Task details:
Whatever appears in the records, write it out again exactly.

(Dataset entries)
Segment Open

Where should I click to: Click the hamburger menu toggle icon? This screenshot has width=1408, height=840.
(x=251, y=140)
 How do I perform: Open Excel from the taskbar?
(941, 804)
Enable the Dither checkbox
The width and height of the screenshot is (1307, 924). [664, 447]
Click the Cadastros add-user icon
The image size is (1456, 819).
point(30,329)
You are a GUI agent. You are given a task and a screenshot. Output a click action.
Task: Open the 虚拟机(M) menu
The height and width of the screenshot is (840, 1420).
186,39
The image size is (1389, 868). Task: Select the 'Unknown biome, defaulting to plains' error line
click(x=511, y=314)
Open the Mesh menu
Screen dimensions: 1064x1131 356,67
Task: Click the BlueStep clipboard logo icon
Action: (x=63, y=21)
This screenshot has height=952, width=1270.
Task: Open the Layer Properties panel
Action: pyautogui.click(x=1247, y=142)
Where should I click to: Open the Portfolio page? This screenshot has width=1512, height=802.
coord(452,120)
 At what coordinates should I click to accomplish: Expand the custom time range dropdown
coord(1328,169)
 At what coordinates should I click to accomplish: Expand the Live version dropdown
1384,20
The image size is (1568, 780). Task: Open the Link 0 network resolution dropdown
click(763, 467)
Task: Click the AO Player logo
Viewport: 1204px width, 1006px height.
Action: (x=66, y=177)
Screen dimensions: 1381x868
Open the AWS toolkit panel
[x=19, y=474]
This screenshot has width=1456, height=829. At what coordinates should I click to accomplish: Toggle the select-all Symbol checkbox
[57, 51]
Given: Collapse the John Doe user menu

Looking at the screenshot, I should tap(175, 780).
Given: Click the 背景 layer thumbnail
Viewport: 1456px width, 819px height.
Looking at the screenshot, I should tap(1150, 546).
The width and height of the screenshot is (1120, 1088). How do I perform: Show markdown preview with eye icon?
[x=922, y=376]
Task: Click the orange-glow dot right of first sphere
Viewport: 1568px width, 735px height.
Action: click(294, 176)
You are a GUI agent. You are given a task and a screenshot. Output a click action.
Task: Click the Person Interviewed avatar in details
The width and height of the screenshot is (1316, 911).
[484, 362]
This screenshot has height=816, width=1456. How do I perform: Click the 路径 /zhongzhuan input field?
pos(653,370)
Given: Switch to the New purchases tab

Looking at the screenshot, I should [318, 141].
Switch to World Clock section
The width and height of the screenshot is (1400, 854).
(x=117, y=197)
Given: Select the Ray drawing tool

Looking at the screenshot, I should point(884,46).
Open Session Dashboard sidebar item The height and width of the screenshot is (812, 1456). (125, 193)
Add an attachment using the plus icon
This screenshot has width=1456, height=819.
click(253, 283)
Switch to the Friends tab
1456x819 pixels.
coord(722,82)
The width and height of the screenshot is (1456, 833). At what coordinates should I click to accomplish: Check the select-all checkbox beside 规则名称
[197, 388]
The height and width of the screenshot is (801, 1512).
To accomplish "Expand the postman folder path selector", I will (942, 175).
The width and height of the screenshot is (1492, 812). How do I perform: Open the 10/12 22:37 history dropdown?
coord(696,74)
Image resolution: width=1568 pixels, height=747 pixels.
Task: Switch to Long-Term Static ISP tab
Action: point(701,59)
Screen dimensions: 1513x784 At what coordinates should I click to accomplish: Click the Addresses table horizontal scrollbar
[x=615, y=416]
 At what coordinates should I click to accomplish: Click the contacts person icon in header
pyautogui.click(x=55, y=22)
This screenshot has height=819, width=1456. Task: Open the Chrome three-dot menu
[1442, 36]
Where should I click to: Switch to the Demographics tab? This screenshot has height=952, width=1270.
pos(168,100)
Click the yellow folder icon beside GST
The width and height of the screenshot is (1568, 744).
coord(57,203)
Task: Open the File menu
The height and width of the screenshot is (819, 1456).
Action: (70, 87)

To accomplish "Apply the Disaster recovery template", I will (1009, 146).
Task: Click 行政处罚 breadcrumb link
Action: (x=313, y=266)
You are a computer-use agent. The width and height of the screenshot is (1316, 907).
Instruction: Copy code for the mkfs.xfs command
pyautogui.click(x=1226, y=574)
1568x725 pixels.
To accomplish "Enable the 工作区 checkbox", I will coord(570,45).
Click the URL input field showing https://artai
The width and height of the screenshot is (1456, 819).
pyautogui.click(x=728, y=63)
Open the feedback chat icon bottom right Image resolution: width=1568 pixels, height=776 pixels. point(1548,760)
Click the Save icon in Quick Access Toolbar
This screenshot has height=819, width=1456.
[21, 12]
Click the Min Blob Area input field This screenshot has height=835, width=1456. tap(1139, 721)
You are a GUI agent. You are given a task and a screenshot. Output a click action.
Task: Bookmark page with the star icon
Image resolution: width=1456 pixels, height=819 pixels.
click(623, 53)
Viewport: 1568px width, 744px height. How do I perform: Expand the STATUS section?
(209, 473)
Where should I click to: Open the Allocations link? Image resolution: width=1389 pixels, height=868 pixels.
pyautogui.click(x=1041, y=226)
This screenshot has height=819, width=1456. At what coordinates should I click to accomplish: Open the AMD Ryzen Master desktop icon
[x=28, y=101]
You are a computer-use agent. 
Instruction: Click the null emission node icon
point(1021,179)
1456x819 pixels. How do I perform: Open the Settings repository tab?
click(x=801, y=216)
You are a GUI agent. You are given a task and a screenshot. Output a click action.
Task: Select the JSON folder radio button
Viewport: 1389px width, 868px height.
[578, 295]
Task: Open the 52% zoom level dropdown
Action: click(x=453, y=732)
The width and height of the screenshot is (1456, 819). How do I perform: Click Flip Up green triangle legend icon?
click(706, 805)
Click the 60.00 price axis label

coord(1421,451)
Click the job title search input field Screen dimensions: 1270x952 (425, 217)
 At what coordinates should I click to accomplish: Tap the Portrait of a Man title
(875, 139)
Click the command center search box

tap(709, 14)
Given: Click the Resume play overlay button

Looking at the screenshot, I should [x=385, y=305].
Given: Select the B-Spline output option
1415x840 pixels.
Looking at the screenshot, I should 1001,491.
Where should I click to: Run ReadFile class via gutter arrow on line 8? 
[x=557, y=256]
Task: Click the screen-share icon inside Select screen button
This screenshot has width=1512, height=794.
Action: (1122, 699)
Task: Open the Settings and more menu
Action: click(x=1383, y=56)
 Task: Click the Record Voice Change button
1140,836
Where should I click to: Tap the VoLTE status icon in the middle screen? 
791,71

Segment Closed

Task response:
Where should I click to: Click the hamburger menu toggle icon? This screenshot has width=1408, height=840.
(x=251, y=140)
 How do I perform: Open Excel from the taskbar?
(941, 804)
Enable the Dither checkbox
The width and height of the screenshot is (1307, 924). [664, 447]
Click the Cadastros add-user icon
The image size is (1456, 819).
point(30,329)
You are a GUI agent. You are given a task and a screenshot. Output a click action.
Task: Open the 虚拟机(M) menu
The height and width of the screenshot is (840, 1420).
186,39
The image size is (1389, 868). Task: Select the 'Unknown biome, defaulting to plains' error line
click(x=511, y=314)
Open the Mesh menu
Screen dimensions: 1064x1131 356,67
Task: Click the BlueStep clipboard logo icon
Action: (x=63, y=21)
This screenshot has height=952, width=1270.
Task: Open the Layer Properties panel
Action: pyautogui.click(x=1247, y=142)
Where should I click to: Open the Portfolio page? This screenshot has width=1512, height=802.
coord(452,120)
 At what coordinates should I click to accomplish: Expand the custom time range dropdown
coord(1328,169)
 At what coordinates should I click to accomplish: Expand the Live version dropdown
1384,20
The image size is (1568, 780). Task: Open the Link 0 network resolution dropdown
click(763, 467)
Task: Click the AO Player logo
Viewport: 1204px width, 1006px height.
Action: (x=66, y=177)
Screen dimensions: 1381x868
Open the AWS toolkit panel
[x=19, y=474]
This screenshot has width=1456, height=829. At what coordinates should I click to accomplish: Toggle the select-all Symbol checkbox
[57, 51]
Given: Collapse the John Doe user menu

Looking at the screenshot, I should tap(175, 780).
Given: Click the 背景 layer thumbnail
Viewport: 1456px width, 819px height.
Looking at the screenshot, I should tap(1150, 546).
The width and height of the screenshot is (1120, 1088). How do I perform: Show markdown preview with eye icon?
[x=922, y=376]
Task: Click the orange-glow dot right of first sphere
Viewport: 1568px width, 735px height.
Action: click(294, 176)
You are a GUI agent. You are given a task and a screenshot. Output a click action.
Task: Click the Person Interviewed avatar in details
The width and height of the screenshot is (1316, 911).
[484, 362]
This screenshot has height=816, width=1456. How do I perform: Click the 路径 /zhongzhuan input field?
pos(653,370)
Given: Switch to the New purchases tab

Looking at the screenshot, I should [318, 141].
Switch to World Clock section
The width and height of the screenshot is (1400, 854).
(x=117, y=197)
Given: Select the Ray drawing tool

Looking at the screenshot, I should point(884,46).
Open Session Dashboard sidebar item The height and width of the screenshot is (812, 1456). (125, 193)
Add an attachment using the plus icon
This screenshot has width=1456, height=819.
click(253, 283)
Switch to the Friends tab
1456x819 pixels.
coord(722,82)
The width and height of the screenshot is (1456, 833). At what coordinates should I click to accomplish: Check the select-all checkbox beside 规则名称
[197, 388]
The height and width of the screenshot is (801, 1512).
To accomplish "Expand the postman folder path selector", I will (942, 175).
The width and height of the screenshot is (1492, 812). How do I perform: Open the 10/12 22:37 history dropdown?
coord(696,74)
Image resolution: width=1568 pixels, height=747 pixels.
Task: Switch to Long-Term Static ISP tab
Action: point(701,59)
Screen dimensions: 1513x784 At what coordinates should I click to accomplish: Click the Addresses table horizontal scrollbar
[x=615, y=416]
 At what coordinates should I click to accomplish: Click the contacts person icon in header
pyautogui.click(x=55, y=22)
This screenshot has height=819, width=1456. Task: Open the Chrome three-dot menu
[1442, 36]
Where should I click to: Switch to the Demographics tab? This screenshot has height=952, width=1270.
pos(168,100)
Click the yellow folder icon beside GST
The width and height of the screenshot is (1568, 744).
coord(57,203)
Task: Open the File menu
The height and width of the screenshot is (819, 1456).
Action: (70, 87)

To accomplish "Apply the Disaster recovery template", I will (1009, 146).
Task: Click 行政处罚 breadcrumb link
Action: (x=313, y=266)
You are a computer-use agent. The width and height of the screenshot is (1316, 907).
Instruction: Copy code for the mkfs.xfs command
pyautogui.click(x=1226, y=574)
1568x725 pixels.
To accomplish "Enable the 工作区 checkbox", I will coord(570,45).
Click the URL input field showing https://artai
The width and height of the screenshot is (1456, 819).
pyautogui.click(x=728, y=63)
Open the feedback chat icon bottom right Image resolution: width=1568 pixels, height=776 pixels. point(1548,760)
Click the Save icon in Quick Access Toolbar
This screenshot has height=819, width=1456.
[21, 12]
Click the Min Blob Area input field This screenshot has height=835, width=1456. tap(1139, 721)
You are a GUI agent. You are given a task and a screenshot. Output a click action.
Task: Bookmark page with the star icon
Image resolution: width=1456 pixels, height=819 pixels.
click(623, 53)
Viewport: 1568px width, 744px height. How do I perform: Expand the STATUS section?
(209, 473)
Where should I click to: Open the Allocations link? Image resolution: width=1389 pixels, height=868 pixels.
pyautogui.click(x=1041, y=226)
This screenshot has height=819, width=1456. At what coordinates should I click to accomplish: Open the AMD Ryzen Master desktop icon
[x=28, y=101]
You are a computer-use agent. 
Instruction: Click the null emission node icon
point(1021,179)
1456x819 pixels. How do I perform: Open the Settings repository tab?
click(x=801, y=216)
You are a GUI agent. You are given a task and a screenshot. Output a click action.
Task: Select the JSON folder radio button
Viewport: 1389px width, 868px height.
[578, 295]
Task: Open the 52% zoom level dropdown
Action: click(x=453, y=732)
The width and height of the screenshot is (1456, 819). How do I perform: Click Flip Up green triangle legend icon?
click(706, 805)
Click the 60.00 price axis label

coord(1421,451)
Click the job title search input field Screen dimensions: 1270x952 (425, 217)
 At what coordinates should I click to accomplish: Tap the Portrait of a Man title
(875, 139)
Click the command center search box

tap(709, 14)
Given: Click the Resume play overlay button

Looking at the screenshot, I should [x=385, y=305].
Given: Select the B-Spline output option
1415x840 pixels.
Looking at the screenshot, I should 1001,491.
Where should I click to: Run ReadFile class via gutter arrow on line 8? 
[x=557, y=256]
Task: Click the screen-share icon inside Select screen button
This screenshot has width=1512, height=794.
Action: (1122, 699)
Task: Open the Settings and more menu
Action: click(x=1383, y=56)
 Task: Click the Record Voice Change button
1140,836
Where should I click to: Tap the VoLTE status icon in the middle screen? 
791,71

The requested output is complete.